What is asked> Recast every line of the data below as a Markdown table with the columns "Row" and "Line", numbering each line in order and leaving out blank lines.

Data>
◇ ◇ ◇

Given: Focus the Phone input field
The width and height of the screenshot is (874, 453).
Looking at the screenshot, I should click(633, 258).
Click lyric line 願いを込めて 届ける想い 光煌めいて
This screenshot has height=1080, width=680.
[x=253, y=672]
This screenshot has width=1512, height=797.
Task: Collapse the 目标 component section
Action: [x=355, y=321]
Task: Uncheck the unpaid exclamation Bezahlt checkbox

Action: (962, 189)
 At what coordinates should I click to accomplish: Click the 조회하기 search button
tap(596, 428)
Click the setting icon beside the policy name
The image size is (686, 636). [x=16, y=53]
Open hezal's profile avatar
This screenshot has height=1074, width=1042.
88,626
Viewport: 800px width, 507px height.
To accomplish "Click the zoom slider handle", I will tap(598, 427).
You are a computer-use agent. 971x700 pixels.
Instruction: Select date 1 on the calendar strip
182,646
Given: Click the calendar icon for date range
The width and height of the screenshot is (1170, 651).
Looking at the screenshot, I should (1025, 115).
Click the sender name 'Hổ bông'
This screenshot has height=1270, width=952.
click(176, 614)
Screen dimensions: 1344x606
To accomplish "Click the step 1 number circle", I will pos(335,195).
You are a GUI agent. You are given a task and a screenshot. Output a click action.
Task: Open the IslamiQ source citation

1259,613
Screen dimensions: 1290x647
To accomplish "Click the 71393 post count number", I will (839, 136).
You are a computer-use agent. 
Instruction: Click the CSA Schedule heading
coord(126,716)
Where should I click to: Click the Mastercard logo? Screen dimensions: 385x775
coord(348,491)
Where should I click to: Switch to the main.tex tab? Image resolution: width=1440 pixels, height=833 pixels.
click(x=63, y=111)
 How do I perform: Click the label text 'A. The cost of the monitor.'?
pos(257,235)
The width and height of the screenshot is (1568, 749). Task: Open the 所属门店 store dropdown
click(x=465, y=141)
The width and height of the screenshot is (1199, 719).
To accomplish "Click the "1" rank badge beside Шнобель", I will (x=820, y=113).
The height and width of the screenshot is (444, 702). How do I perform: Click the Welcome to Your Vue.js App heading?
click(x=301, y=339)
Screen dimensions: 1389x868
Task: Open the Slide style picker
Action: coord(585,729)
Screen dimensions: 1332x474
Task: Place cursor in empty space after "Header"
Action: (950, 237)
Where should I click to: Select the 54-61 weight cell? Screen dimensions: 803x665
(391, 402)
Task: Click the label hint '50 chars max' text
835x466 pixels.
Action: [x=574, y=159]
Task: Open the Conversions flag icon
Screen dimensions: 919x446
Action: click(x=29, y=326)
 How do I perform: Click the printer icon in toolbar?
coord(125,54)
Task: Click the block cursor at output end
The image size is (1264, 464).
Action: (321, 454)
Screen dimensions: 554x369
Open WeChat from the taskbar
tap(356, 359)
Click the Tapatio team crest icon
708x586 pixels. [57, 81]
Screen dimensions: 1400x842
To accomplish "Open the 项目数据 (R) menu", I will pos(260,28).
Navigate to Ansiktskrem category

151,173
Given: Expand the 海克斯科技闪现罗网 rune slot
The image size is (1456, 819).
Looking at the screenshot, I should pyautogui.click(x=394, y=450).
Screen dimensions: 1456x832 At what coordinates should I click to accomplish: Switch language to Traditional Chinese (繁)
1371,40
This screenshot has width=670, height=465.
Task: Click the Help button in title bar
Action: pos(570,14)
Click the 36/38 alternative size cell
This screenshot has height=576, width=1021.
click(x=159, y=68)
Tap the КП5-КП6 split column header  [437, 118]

◇ ◇ ◇

Output of the task>
| Row | Line |
|---|---|
| 1 | Given: Focus the Phone input field |
| 2 | The width and height of the screenshot is (874, 453). |
| 3 | Looking at the screenshot, I should click(633, 258). |
| 4 | Click lyric line 願いを込めて 届ける想い 光煌めいて |
| 5 | This screenshot has height=1080, width=680. |
| 6 | [x=253, y=672] |
| 7 | This screenshot has width=1512, height=797. |
| 8 | Task: Collapse the 目标 component section |
| 9 | Action: [x=355, y=321] |
| 10 | Task: Uncheck the unpaid exclamation Bezahlt checkbox |
| 11 | Action: (962, 189) |
| 12 |  At what coordinates should I click to accomplish: Click the 조회하기 search button |
| 13 | tap(596, 428) |
| 14 | Click the setting icon beside the policy name |
| 15 | The image size is (686, 636). [x=16, y=53] |
| 16 | Open hezal's profile avatar |
| 17 | This screenshot has height=1074, width=1042. |
| 18 | 88,626 |
| 19 | Viewport: 800px width, 507px height. |
| 20 | To accomplish "Click the zoom slider handle", I will tap(598, 427). |
| 21 | You are a computer-use agent. 971x700 pixels. |
| 22 | Instruction: Select date 1 on the calendar strip |
| 23 | 182,646 |
| 24 | Given: Click the calendar icon for date range |
| 25 | The width and height of the screenshot is (1170, 651). |
| 26 | Looking at the screenshot, I should (1025, 115). |
| 27 | Click the sender name 'Hổ bông' |
| 28 | This screenshot has height=1270, width=952. |
| 29 | click(176, 614) |
| 30 | Screen dimensions: 1344x606 |
| 31 | To accomplish "Click the step 1 number circle", I will pos(335,195). |
| 32 | You are a GUI agent. You are given a task and a screenshot. Output a click action. |
| 33 | Task: Open the IslamiQ source citation |
| 34 | 1259,613 |
| 35 | Screen dimensions: 1290x647 |
| 36 | To accomplish "Click the 71393 post count number", I will (839, 136). |
| 37 | You are a computer-use agent.  |
| 38 | Instruction: Click the CSA Schedule heading |
| 39 | coord(126,716) |
| 40 | Where should I click to: Click the Mastercard logo? Screen dimensions: 385x775 |
| 41 | coord(348,491) |
| 42 | Where should I click to: Switch to the main.tex tab? Image resolution: width=1440 pixels, height=833 pixels. |
| 43 | click(x=63, y=111) |
| 44 |  How do I perform: Click the label text 'A. The cost of the monitor.'? |
| 45 | pos(257,235) |
| 46 | The width and height of the screenshot is (1568, 749). Task: Open the 所属门店 store dropdown |
| 47 | click(x=465, y=141) |
| 48 | The width and height of the screenshot is (1199, 719). |
| 49 | To accomplish "Click the "1" rank badge beside Шнобель", I will (x=820, y=113). |
| 50 | The height and width of the screenshot is (444, 702). How do I perform: Click the Welcome to Your Vue.js App heading? |
| 51 | click(x=301, y=339) |
| 52 | Screen dimensions: 1389x868 |
| 53 | Task: Open the Slide style picker |
| 54 | Action: coord(585,729) |
| 55 | Screen dimensions: 1332x474 |
| 56 | Task: Place cursor in empty space after "Header" |
| 57 | Action: (950, 237) |
| 58 | Where should I click to: Select the 54-61 weight cell? Screen dimensions: 803x665 |
| 59 | (391, 402) |
| 60 | Task: Click the label hint '50 chars max' text |
| 61 | 835x466 pixels. |
| 62 | Action: [x=574, y=159] |
| 63 | Task: Open the Conversions flag icon |
| 64 | Screen dimensions: 919x446 |
| 65 | Action: click(x=29, y=326) |
| 66 |  How do I perform: Click the printer icon in toolbar? |
| 67 | coord(125,54) |
| 68 | Task: Click the block cursor at output end |
| 69 | The image size is (1264, 464). |
| 70 | Action: (321, 454) |
| 71 | Screen dimensions: 554x369 |
| 72 | Open WeChat from the taskbar |
| 73 | tap(356, 359) |
| 74 | Click the Tapatio team crest icon |
| 75 | 708x586 pixels. [57, 81] |
| 76 | Screen dimensions: 1400x842 |
| 77 | To accomplish "Open the 项目数据 (R) menu", I will pos(260,28). |
| 78 | Navigate to Ansiktskrem category |
| 79 | 151,173 |
| 80 | Given: Expand the 海克斯科技闪现罗网 rune slot |
| 81 | The image size is (1456, 819). |
| 82 | Looking at the screenshot, I should pyautogui.click(x=394, y=450). |
| 83 | Screen dimensions: 1456x832 At what coordinates should I click to accomplish: Switch language to Traditional Chinese (繁) |
| 84 | 1371,40 |
| 85 | This screenshot has width=670, height=465. |
| 86 | Task: Click the Help button in title bar |
| 87 | Action: pos(570,14) |
| 88 | Click the 36/38 alternative size cell |
| 89 | This screenshot has height=576, width=1021. |
| 90 | click(x=159, y=68) |
| 91 | Tap the КП5-КП6 split column header  [437, 118] |